Become a Correspondent: Stop and Watch
The success of The Ann Arbor Chronicle depends on the community’s contribution of content. Here’s one way you can help without getting paid in cash money.
Stopped. Watched. items are Ann Arbor Chronicle ‘briefs’ that are displayed in the left sidebar. Occasionally, we’ll highlight one as especially worthy of your attention and display it in the center column. But the key to any Stopped. Watched. item is brevity They’re no longer than about 140 characters – around the maximum length of a text message. They’re headlined with a geographic designation. Users of the Twitter network will recognize the parallel. If you don’t know what Twitter is, you don’t need to know. This isn’t Twitter.
Here’s the concept of being a Stopped. Watched. correspondent. These items come from observations out ‘there’ in the physical world. They’re not links to some cool video you saw. They’re not reflections on the hairball your cat just yacked up. You’ve got to go out into the world, soak up what you see, and occasionally stop. And watch. And occasionally, when you see something that you think needs to be elevated to a broader community, you file a 140-character report.
And that report might pique The Chronicle’s curiosity enough that we not only publish that item, we follow up on it. We make a few phone calls, ask a few questions, take a few photos, and maybe that winds up as a story. Not everything you file as a Stopped. Watched. item is going to wind up as a full-on story.

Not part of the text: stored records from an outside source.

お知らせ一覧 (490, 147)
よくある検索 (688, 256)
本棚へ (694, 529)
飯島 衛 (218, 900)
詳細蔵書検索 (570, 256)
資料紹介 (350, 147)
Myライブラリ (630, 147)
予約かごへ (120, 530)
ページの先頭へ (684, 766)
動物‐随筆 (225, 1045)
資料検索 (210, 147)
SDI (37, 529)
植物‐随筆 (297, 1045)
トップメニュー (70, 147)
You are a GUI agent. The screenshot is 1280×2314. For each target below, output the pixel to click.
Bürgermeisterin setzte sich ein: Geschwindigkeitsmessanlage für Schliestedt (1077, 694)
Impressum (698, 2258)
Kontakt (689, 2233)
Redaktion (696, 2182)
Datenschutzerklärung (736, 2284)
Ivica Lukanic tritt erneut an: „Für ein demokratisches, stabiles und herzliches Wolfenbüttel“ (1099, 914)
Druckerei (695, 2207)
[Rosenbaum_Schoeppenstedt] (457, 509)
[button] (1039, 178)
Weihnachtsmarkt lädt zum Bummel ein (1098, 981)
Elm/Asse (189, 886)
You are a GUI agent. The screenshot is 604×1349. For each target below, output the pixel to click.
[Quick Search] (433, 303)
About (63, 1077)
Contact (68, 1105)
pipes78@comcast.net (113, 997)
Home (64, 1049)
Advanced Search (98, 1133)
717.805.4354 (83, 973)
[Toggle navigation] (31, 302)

Not everything you file is even going to be published. Why not? Because if that’s what Chronicle readers want to read, there’s myriad other unfiltered data streams they can subscribe to (e.g., your Twitter feed). But also because we don’t want you to filter your own reports thinking, “Oh, this probably wouldn’t be a good Stopped. Watched. item.” If you did that, we might miss the freshly killed skunk in the bike lane with its guts hanging out. And we’d have no reason to find out who at the City takes care of road kill, how long it typically takes to get a response, what the average decomp time for various animals is, how the budget of that department has grown or shrunk over the last decade.
And once that article on The Road Kill of Ann Arbor is published in the Chronicle, no Chronicle reader will wonder, “Why on earth are they writing about road kill?!” because that article will be stuck right to the Stopped. Watched. item that inspired it – stuck to it like gum on the bottom of your shoe. Gum on the bottom of your shoe? Sure, file it as a Stopped. Watch item. See if it gets published.